- [EXTRACTO DEL DOCUMENTO]

--

Hoy escribe Antonio Piñero
Las autoridades del Imperio romano pensaron en general que si se descabezaba el movimiento privándolo de sus dirigentes, los obispos, o cristianos destacados, éste se derrumbaría por sí sólo. Actuando así, confundía al cristianismo con otras religiones del Imperio.
Por ejemplo, parecía evidente a las autoridades que si se hubiera eliminado a todos los sacerdotes de Apolo, de Zeus o incluso de Isis en una ciudad, y se hubiera cerrado sus templos, se habría acabado el culto a estos dioses, ya que consistía ante todo en sacrificios y poco más. Acabado ese culto, la gente se dispersaba, se cerraban a cal y canto los templos y –salvo ciertos sacrificios puramente particulares- el común de los fieles no se reunía hasta la fiesta siguiente…, transcurridos quizás dos o tres meses, o más.
Pero con el cristianismo no ocurría así, evidentemente para nosotros hoy, porque este movimiento formaba un entramado ideológico (teología) y ético (normas morales) y social infinitamente más compacto y activo que cualquier otro culto del Imperio, salvo el de los judíos. Sólo la red económica de las cajas de dinero comunes que servían para la beneficencia (la seguridad social de la época para los cristianos, no para los paganos) tanto externa como sobre todo interna, ayuda a huérfanos, viudas, pobres de solemnidad, hacía de los cristianos un grupo aparte. Volveremos a hablar de ello más tarde en esta serie.

--

- [CONSIGNAS]
1) Según el fragmento sobre el cristianismo en el Imperio romano, ¿por qué el cristianismo no se derrumbaba al privarlo de sus dirigentes? Responde en una a tres oraciones.
2) Transcribe del fragmento sobre el cristianismo en el Imperio romano todo lo que va desde "Por ejemplo, parecía" hasta "meses, o más.", sin cambiar nada.

- [DATOS PROPORCIONADOS]
--

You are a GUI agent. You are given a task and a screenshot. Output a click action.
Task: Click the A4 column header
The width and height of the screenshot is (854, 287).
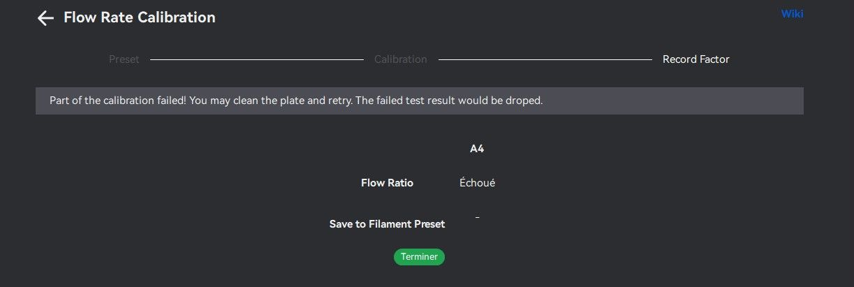point(477,148)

--

- [RESPUESTAS DEL EJERCICIO]
1) Porque el cristianismo formaba un entramado ideológico (teología), ético (normas morales) y social infinitamente más compacto y activo que cualquier otro culto del Imperio, salvo el de los judíos.

2)
Por ejemplo, parecía evidente a las autoridades que si se hubiera eliminado a todos los sacerdotes de Apolo, de Zeus o incluso de Isis en una ciudad, y se hubiera cerrado sus templos, se habría acabado el culto a estos dioses, ya que consistía ante todo en sacrificios y poco más. Acabado ese culto, la gente se dispersaba, se cerraban a cal y canto los templos y –salvo ciertos sacrificios puramente particulares- el común de los fieles no se reunía hasta la fiesta siguiente…, transcurridos quizás dos o tres meses, o más.